[ZIEL DER AUFGABE 1]
Welche Technologie wird nach Aussage von Michael Altrichter im Beitrag über die österreichische Startup-Szene das Jahr 2018 prägen?
[ZIEL DER AUFGABE 2]
Setzen Sie den Beitrag über die Bilanz der österreichischen Startup-Szene im Anschluss an dessen letzten Satz fort.

[DOKUMENTABSCHNITT]
________

So war 2017, so wird 2018: Das denken Vertreter der Startup-Szene über dieses und nächstes Jahr
„Aufwärtstrend“, „im Mainstream angekommen“, „Internationalisierungsschub“, „Professionalisierungsdynamik“, „einiges weiter gegangen“: Im Großen und Ganzen sind viele Vertreter der Startup-Szene zufrieden damit, wie sich das Ökosystem dieses Jahr entwickelt hat. Damit einher geht aber auch eine verstärkte Kompetitivität, das Eindringen von Trittbrettfahrern in den Markt und die Überhitzung der Thematik. Auch sind viele gespannt, welche Stoßrichtung die neue Bundesregierung in Sachen Startups verfolgen wird.
Wir haben uns bei Vertretern der Startup-Branche in Österreich umgehört, wie sie das Jahr 2017 bewerten und was sie sich von 2018 erwarten (in alphabetischer Reihenfolge).
Michael Altrichter, Business Angel
„Der Aufwärtstrend der gesamten Startup-Szene in Österreich ging 2017 ungebrochen weiter. Das Thema Startup ist in allen Bereich der Politik, Öffentlichkeit und Wirtschaft breit aufgeschlagen und endgültig vom Randthema zu Mainstream geworden. Am deutlichsten sieht man das bei der Bitcoin-Preisralley und den zahlreichen ICOs, die in diesem Jahr jedermann und -frau das enorme Potential der Blockchain-Technologie aufgezeigt hat. Und genau diese Technologie wird das Jahr 2018 prägen. Viele neue Geschäftsmodelle werden entstehen und Kryptowährungen werden weithin enorm an Wert zulegen. Allerdings ist die Wahrscheinlichkeit, dass 2018 starke Kurseinbrüche den jahrelangen Aufwärtstrend etwas bremsen, wohl auch nicht ganz außer Acht zu lassen. Wir können gespannt sein! In diesem Sinne: Prosit 2018! 😊“
Lisa Fassl, Austrian Angel Investors Association
“2017 hat gezeigt, dass das Thema Startup sich zu einer richtigen Industrie entwickelt hat. Damit einher geht verstärkte Kompetitivität zwischen den Akteuren, was dem Ökosystem zu einem gewissen Grad gut tut und zu einer Professionalisierung der Angebote führt. Trotzdem – gerade um als Szene schneller zu wachsen und international aufzuzeigen – brauchen wir eine gemeinsame Vision für den Standort und ein gesundes Level an Konkurrenz und Kooperation.”

________

[VORLIEGENDE ANGABEN]

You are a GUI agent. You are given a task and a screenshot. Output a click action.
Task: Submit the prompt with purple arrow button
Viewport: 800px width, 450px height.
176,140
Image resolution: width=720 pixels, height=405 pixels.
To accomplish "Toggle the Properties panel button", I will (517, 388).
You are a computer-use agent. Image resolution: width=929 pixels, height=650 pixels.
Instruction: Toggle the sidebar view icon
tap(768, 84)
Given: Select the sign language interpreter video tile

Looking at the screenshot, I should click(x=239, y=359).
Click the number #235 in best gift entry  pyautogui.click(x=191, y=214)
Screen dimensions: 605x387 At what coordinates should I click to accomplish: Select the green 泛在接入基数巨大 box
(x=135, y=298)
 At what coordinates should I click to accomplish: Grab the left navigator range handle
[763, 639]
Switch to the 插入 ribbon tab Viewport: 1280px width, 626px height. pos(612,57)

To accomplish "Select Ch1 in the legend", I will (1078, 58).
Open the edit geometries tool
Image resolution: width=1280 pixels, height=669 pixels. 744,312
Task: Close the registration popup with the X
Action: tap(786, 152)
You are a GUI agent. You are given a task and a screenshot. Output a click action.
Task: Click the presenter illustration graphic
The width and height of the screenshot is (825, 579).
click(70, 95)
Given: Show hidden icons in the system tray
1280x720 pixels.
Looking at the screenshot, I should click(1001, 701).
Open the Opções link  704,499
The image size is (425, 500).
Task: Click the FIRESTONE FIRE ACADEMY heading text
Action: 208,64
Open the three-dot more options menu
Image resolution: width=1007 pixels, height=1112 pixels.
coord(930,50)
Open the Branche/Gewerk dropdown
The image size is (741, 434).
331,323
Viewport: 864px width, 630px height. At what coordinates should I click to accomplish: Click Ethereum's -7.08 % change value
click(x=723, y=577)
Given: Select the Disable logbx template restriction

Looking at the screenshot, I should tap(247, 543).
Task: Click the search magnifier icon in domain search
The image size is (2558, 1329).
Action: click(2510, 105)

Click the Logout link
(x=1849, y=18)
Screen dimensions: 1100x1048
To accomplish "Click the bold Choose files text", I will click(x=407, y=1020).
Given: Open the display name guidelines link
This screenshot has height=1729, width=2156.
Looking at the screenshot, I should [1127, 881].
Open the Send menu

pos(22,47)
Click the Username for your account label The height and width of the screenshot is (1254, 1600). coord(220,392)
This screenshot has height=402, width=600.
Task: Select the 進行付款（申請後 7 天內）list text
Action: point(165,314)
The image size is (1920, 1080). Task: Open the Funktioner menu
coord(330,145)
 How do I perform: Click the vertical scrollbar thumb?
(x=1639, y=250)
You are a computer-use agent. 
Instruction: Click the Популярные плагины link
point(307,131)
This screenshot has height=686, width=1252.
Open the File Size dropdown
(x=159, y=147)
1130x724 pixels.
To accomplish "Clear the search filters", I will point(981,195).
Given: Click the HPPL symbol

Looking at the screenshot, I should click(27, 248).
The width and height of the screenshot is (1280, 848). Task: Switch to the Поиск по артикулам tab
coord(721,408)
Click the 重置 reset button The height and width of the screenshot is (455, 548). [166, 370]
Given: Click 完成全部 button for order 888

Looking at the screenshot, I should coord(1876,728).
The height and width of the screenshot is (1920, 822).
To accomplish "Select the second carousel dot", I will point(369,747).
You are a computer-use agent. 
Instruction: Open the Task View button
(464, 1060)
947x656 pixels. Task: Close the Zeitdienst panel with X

________

[ERGEBNIS DER ÜBUNG 1]
Die Blockchain-Technologie.

[ERGEBNIS DER ÜBUNG 2]
Irene Fialka, INiTS
“Das österreichische Startup-Ökosystem hat sich extrem gut entwickelt, besonders Wien ist unter den Startup-Hubs international sichtbar geworden. 2017 war geprägt durch international beachtete Exits wie jenem von mySugr, zudem fand eine Diversifizierung und Professionalisierung des Startup-Ökosystems statt. 2018 werden wir an der Realisierung bzw. Stabilisierung neuer Initiativen und an der besseren Orientierung für Entrepreneure in einem extrem dynamischen Ökosystem arbeiten müssen. Beides ist nötig um mehr Geschwindigkeit auf die Straße zu bringen, um als Ökosystem attraktiver zu werden und im internationalen Wettbewerb bestehen zu können.”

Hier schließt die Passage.